Greenwashing caution vector

Contributed by The Ashkin Group

While it has received minimal attention in the United States, a new law proposed by the European Union (EU) will require manufacturers and other organizations to prove their product’s Green claims. The goal is to eliminate greenwashing, which studies find is more prevalent in Europe – and many other places worldwide – than we may realize.

For instance, in January 2021, the European Commission, a politically independent arm of the EU, published the results of a study involving 344 claims on European company websites.  

According to the researchers, forty-two percent of those Green claims were “exaggerated, false, or misleading.”

The Commission went on to define greenwashing as claims that are:

• Based on excessive promises

• Have insufficient scientific data to support the claims.

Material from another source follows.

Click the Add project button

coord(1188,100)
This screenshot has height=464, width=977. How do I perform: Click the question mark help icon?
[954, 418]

• Employ confusing images that lead consumers to believe a product positively impacts the environment, even when it does not. 

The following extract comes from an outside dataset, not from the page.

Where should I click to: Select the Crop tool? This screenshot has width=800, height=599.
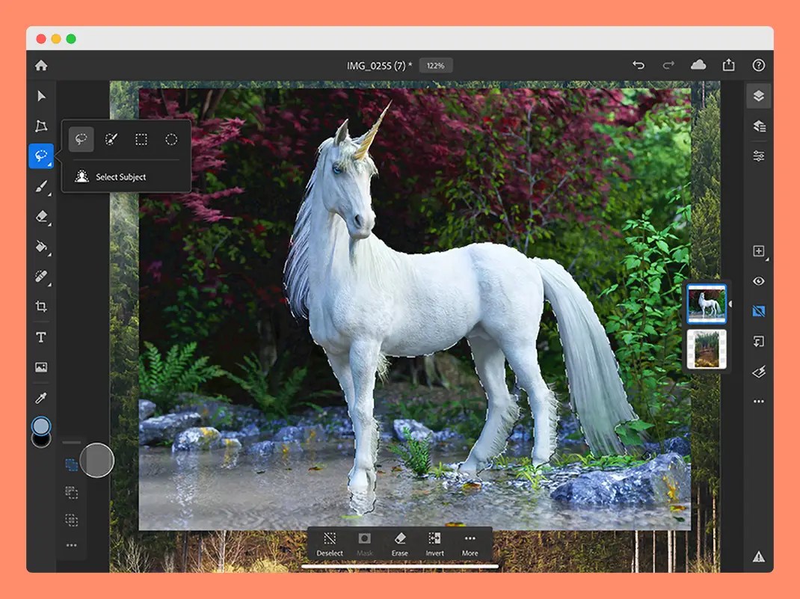[42, 307]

“This can, at best, be summed up as superficiality and, at worst, dishonesty,” concluded the Commission.

According to Steve Ashkin, the professional cleaning industry’s leading advocate for sustainability, new reports about greenwashing may be a bit surprising.

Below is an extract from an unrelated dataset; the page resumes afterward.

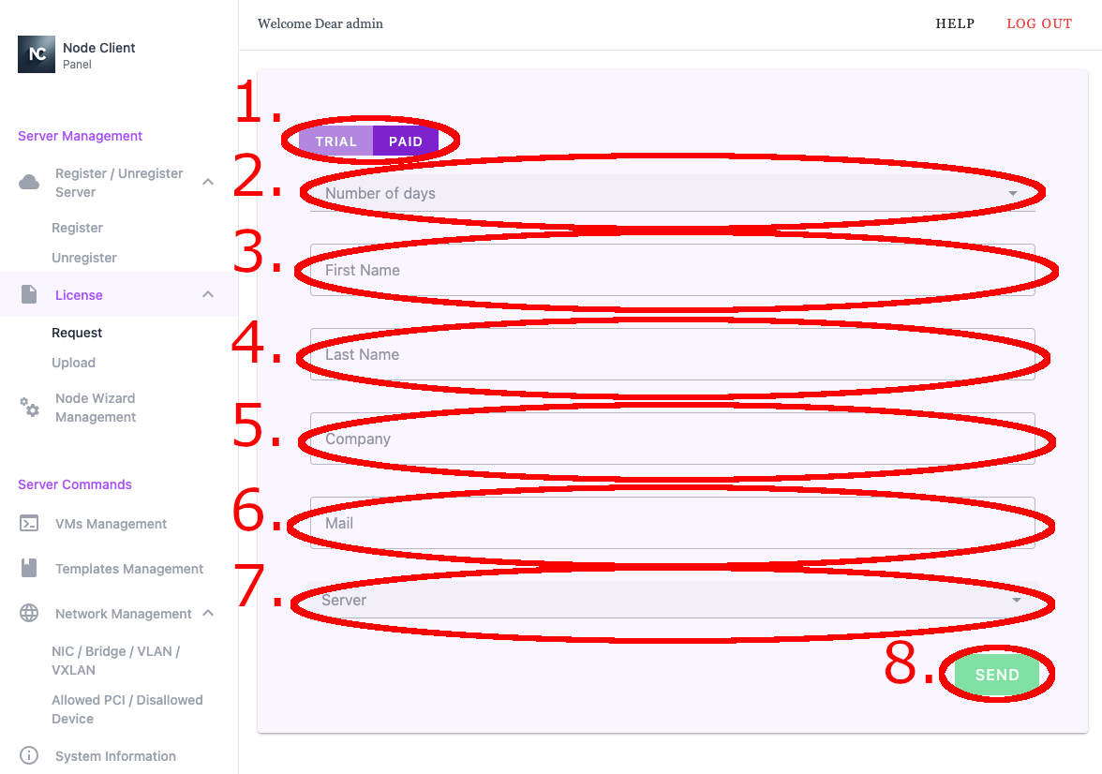
Task: Click the LOG OUT link
Action: [1038, 24]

“Most of us believe Greenwashing is behind us. But this study and others tell us it is alive and well.”

As to why it is alive and well, Ashkin suggests the following:

Marketing Benefits: Greenwashing is a marketing strategy that helps promote products as environmentally preferable, even when they are not. It helps sell products; that’s why it hasn’t died.

Branding: It makes companies look “good” in the eyes of consumers and end-customers.

Consumers Want to Hear It: Even if the Green claims are false or deceptive, consumers and end-customers want to hear it. It makes them feel good. “We want to be easily convinced and to feel like we’re making the right purchasing decision,” says Sarah Duncan, a sustainability consultant and author of the Ethical Business Book.

“Ultimately, the EU wants increased transparency and accountability by all manufacturers and organizations,” says Ashkin. “This will help consumers and end customers make wiser purchasing decisions for themselves and [for] the environment.”